Using "DataPilot-ArrowPro-7B-KUJIRA-gguf" as an example, let's build an LLM.
- Search results will appear on the right side of the screen.
Once you find the desired LLM, click "Download" to start the model download.
Launching Custom LLMs
- After downloading, click the "↔" button in the left sidebar to change the screen mode.
Click "Select a model to load" at the top of the screen to see the list of downloaded LLMs in a dropdown. Select the downloaded model.
- The URL for the custom LLM to be used in ailia DX Insight will be displayed near the center of the screen. (It is usually set to localhost:1234)
- The number specified in the context_length under "Model Inspector" on the right side of the screen is used as the "Maximum Token Count" in ailia DX Insight settings.
- The URL for the custom LLM to be used in ailia DX Insight will be displayed near the center of the screen. (It is usually set to localhost:1234)
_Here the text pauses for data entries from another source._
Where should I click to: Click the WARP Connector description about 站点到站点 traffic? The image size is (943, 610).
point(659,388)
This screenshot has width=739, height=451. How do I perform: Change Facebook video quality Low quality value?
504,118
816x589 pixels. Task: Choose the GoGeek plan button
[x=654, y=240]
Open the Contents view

Registering Custom LLM in ailia DX Insight
Refer to here for detailed settings.here
- Name: The name of the LLM to be used (can be anything as it is used only for UI display)
- Description: Use as a memo as needed
- Model: The name of the downloaded model
- URL(*): The URL displayed when launching the custom LLM (normally set to localhost:1234)
- Maximum Token Length: The
context_length
value displayed when launching the custom LLM
(*) If not filled, an HTTP connection error will occur.
Improving Processing Speed of Local LLMs
You can change the percentage of GPU memory usage by modifying the parameter values in "GPU Settings" under "Advanced Configuration" on the right side of the screen.
Setting the GPU Offload parameter to the maximum allows for fast processing using GPU memory.